Again, Mrs. Laney Clark, widow of Buddy Clark, was recalled to the witness stand and permitted to testify that she had a locker at the Twin City Golf Clubhouse in which she kept her golf equipment; and on Transcript Page 695 et seq. this occurred:

“Q. I will ask you to tell the jury whether or not you sustained some damage to any of that equipment? If so, when?
Mr. Duty: Just a minute, Mrs. Clark. Object to that testimony, if tbe Court please. I could dream a thousand years and never dream up any connection between an injury to Mrs. Clark’s golf bag and this case we’re trying before this jury. This girl is not being tried for anything but this indictment here. There has been no connection shown between Mrs. Clark and Mrs. Rand and injury to a golf bag some time ago on a golf course at Rogers.
Mr. Coxsey: That’s what we’re endeavoring to do.
Mr. Duty: It has no connection with this case we ’re trying; only for prejudice. I object to that line of testimony.
The Court: Overruled.
Mr. Duty: Save our exceptions.
The Court: Order in the court room.
Mr. Coxsey: Q. What damage did you sustain to what articles?
A. Two pair of golf shoes, and my golf bag, and a golf club were slit with what looked like to be a razor blade or knife, and the golf cart was broken.
Q. And that was when?
A. Last year, last fall, a year ago this fall.
Mr. Coxsey: That’s all.
Mr. Duty: If the Court please, I renew my objection to that testimony. ’ ’

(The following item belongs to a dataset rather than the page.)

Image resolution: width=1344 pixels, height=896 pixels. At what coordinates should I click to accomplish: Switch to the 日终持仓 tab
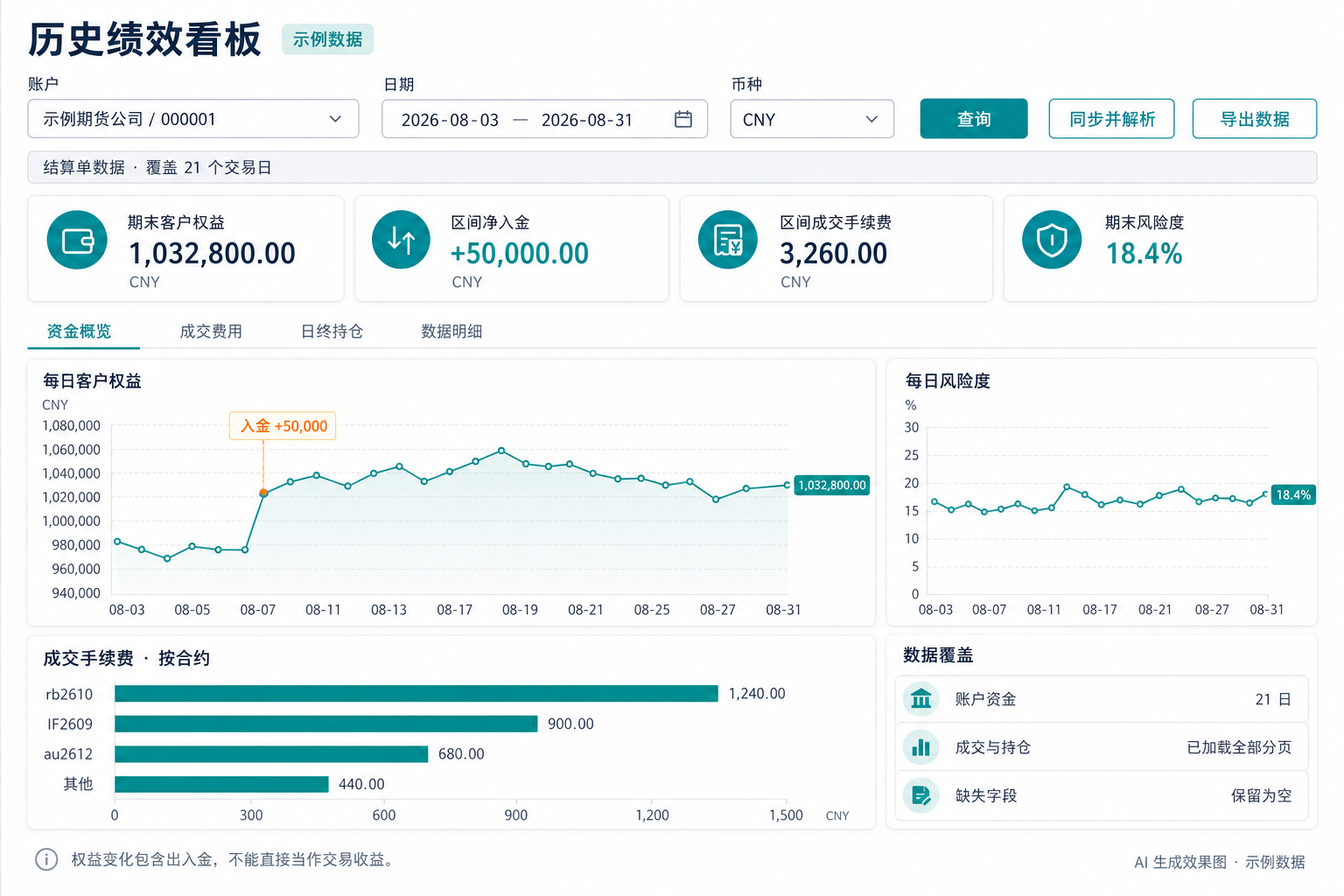[332, 332]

There was not the slightest bit of evidence to connect Mrs. Rand with the damage that had been done to Mrs. Clark’s golf equipment; and on cross-examination Mrs. Clark admitted that the key to her locker was, “. . . available to any Tom, Dick, and Harry that wanted to walk in there. . . . Anybody could get that key and unlock it. . . .” Nevertheless, the jury was left to surmise that Mrs. Rand might have been the person who had damaged Mrs. Clark’s golf equipment. Such unconnected evidence should never have been admitted.

D.

Again, there was the evidence about the lipstick. The witness, Velma Hudspeth, was permitted to testify that Mrs. Laney Clark had shown her some lipstick and that the witness had seen some lipstick carried by Mrs. Band which “seemed similar.” There was never any identity of the lipstick. Such testimony was highly prejudicial.

I have listed these instances of incompetent evidence permitted over objection, so that when the case is tried again — as it will be, since it is reversed and remanded— the same mistakes will not reoccur. Of course, a whole group of unsigned and anonymous letters were originally admitted without any proof as to the handwriting to connect Mrs. Band with the letters; and then later the Court excluded those letters. I cannot say that prejudicial error resulted since each member of the jury stated that he would disregard all such letters. Of course, on a retrial the letters will not be admitted without proper foundation proof.

As aforesaid, it is with great reluctance that I vote to reverse the conviction; but I am convinced that material and prejudicial error occurred in the admission of evidence.

The quotation is from Shakespeare’s “Merchant of Venice,” Act IV, Scene 1, Line 220. It is in answer to the equally famous quotation: “To do a great right, do a little wrong.”

The full quotation from William Congreve’s play, “The Mourning Bride,” Act III, Scene 8, is: “Heaven hath no rage like love to hatred turned, nor hell a fury like a woman scorned.”